Saat perarakan menuju ruangan perayaan, tampak Mgr. Antonius memegang tongkat uskup. Mgr. John berjalan beriringan sejajar dengan Mgr. Antonius, yang didahului belasan imam. Dari segi usia, keduanya terpaut cukup jauh. Mgr. John terkadang perlu dibantu atau digandeng terutama kalau harus naik/turun tangga.
Usai lagu Pembukaan, Mgr. John lebih dahulu berbicara. Ia menyampaikan ucapan selamat datang kepada Ketua KWI dan seluruh anggota Profesional dan Usahawan Katolik (PUKAT) dari keuskupan-keuskupan dalam Temu Nasional dan Pemeran Produk pada tanggal, 19-21 Mei 2023. “Selamat datang di Kota Daeng, Anging Mamiri,” sapa Mgr. John dengan lembut.
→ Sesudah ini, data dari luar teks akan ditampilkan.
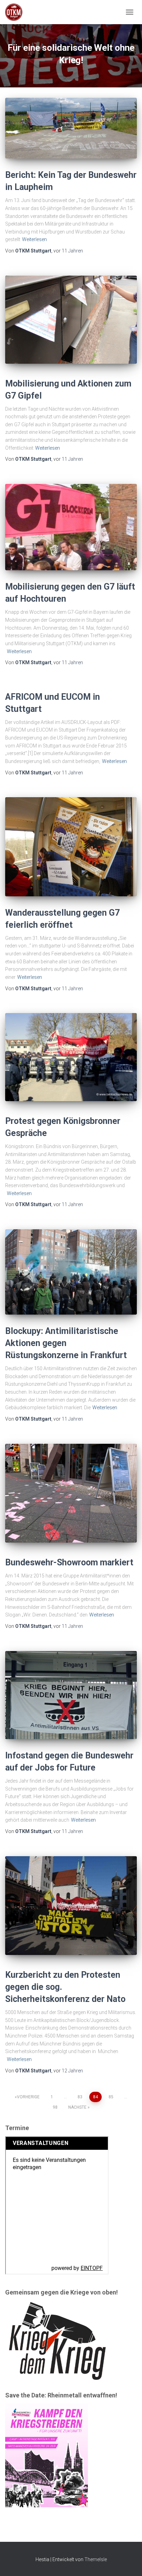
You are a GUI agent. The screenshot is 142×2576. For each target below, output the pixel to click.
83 (80, 2097)
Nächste (77, 2107)
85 (111, 2097)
Menurut Mgr. John, Temu Nasional pertama ini merupakan torehan sejarah penting bagi Makassar yang dikenal sebagai Kota Pelabuhan. Untuk itu, ia memberi apresiasi atas berlangsungnya pertemuan ini. “Temu Nasional ini diusahakan untuk diteruskan dengan pertemuan-pertemuan selanjutnya,” ujarnya.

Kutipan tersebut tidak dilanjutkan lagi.